Stop after the line with "You are a computer-use agent. 451x247 pixels."; until then, please copy every line of the records word for word from the first.
----
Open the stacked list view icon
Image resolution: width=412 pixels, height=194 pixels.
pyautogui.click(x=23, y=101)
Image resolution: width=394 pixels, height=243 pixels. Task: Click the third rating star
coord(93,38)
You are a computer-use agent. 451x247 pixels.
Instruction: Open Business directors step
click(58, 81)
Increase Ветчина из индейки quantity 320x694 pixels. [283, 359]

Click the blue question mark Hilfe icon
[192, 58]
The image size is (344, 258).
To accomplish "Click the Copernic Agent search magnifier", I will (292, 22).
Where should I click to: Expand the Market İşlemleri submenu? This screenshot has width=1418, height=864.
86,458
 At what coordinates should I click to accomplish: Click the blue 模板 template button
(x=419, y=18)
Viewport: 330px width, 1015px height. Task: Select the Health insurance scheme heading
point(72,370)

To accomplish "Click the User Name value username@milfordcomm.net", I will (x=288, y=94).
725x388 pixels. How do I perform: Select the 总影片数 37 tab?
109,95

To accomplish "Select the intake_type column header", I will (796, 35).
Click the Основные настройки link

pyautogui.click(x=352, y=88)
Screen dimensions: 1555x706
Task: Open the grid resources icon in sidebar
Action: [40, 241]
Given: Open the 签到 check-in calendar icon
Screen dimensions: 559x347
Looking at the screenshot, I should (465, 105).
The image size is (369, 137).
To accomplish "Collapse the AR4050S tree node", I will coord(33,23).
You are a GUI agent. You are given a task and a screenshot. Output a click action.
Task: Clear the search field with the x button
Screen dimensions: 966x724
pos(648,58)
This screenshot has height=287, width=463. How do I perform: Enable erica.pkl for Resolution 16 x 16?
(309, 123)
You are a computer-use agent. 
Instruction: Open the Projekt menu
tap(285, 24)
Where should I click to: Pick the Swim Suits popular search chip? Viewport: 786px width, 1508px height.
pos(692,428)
----
» REPLY
Open the stacked list view icon
Image resolution: width=412 pixels, height=194 pixels.
pyautogui.click(x=23, y=101)
Image resolution: width=394 pixels, height=243 pixels. Task: Click the third rating star
coord(93,38)
You are a computer-use agent. 451x247 pixels.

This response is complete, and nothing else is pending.